- **Exercise description**
Please revise the material between the lines containing "Click the Target Price column header" and "tap(511, 290)", inclusive, swapping "alphabetical" for "ascending" and leaving everything else unchanged. Return only those lines.
• • • • •
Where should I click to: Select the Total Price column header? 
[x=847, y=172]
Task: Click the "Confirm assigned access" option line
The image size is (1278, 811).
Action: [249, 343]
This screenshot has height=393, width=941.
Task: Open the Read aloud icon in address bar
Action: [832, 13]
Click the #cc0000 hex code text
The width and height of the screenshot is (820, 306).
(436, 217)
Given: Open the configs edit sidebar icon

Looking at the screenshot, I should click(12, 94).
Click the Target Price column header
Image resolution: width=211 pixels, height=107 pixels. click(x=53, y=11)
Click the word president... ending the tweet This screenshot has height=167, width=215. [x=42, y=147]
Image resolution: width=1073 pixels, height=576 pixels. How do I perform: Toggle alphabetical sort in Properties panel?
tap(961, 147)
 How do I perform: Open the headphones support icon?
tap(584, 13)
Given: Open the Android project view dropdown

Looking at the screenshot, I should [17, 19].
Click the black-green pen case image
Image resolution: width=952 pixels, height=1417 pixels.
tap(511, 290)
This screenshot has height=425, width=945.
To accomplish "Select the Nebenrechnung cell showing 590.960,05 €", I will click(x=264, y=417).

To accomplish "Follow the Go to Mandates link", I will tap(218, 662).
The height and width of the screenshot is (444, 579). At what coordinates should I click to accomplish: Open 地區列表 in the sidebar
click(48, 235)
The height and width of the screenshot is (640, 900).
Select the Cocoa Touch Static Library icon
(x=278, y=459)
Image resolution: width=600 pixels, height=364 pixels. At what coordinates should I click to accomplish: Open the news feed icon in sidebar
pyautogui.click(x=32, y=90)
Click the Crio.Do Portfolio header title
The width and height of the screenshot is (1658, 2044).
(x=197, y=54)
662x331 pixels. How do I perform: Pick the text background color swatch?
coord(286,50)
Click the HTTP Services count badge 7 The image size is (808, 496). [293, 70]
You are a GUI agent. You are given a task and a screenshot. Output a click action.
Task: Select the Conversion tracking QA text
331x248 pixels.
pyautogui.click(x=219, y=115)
• • • • •
- **Reply to the exercise**
Click the Target Price column header
Image resolution: width=211 pixels, height=107 pixels. click(x=53, y=11)
Click the word president... ending the tweet This screenshot has height=167, width=215. [x=42, y=147]
Image resolution: width=1073 pixels, height=576 pixels. How do I perform: Toggle ascending sort in Properties panel?
tap(961, 147)
 How do I perform: Open the headphones support icon?
tap(584, 13)
Given: Open the Android project view dropdown

Looking at the screenshot, I should [17, 19].
Click the black-green pen case image
Image resolution: width=952 pixels, height=1417 pixels.
tap(511, 290)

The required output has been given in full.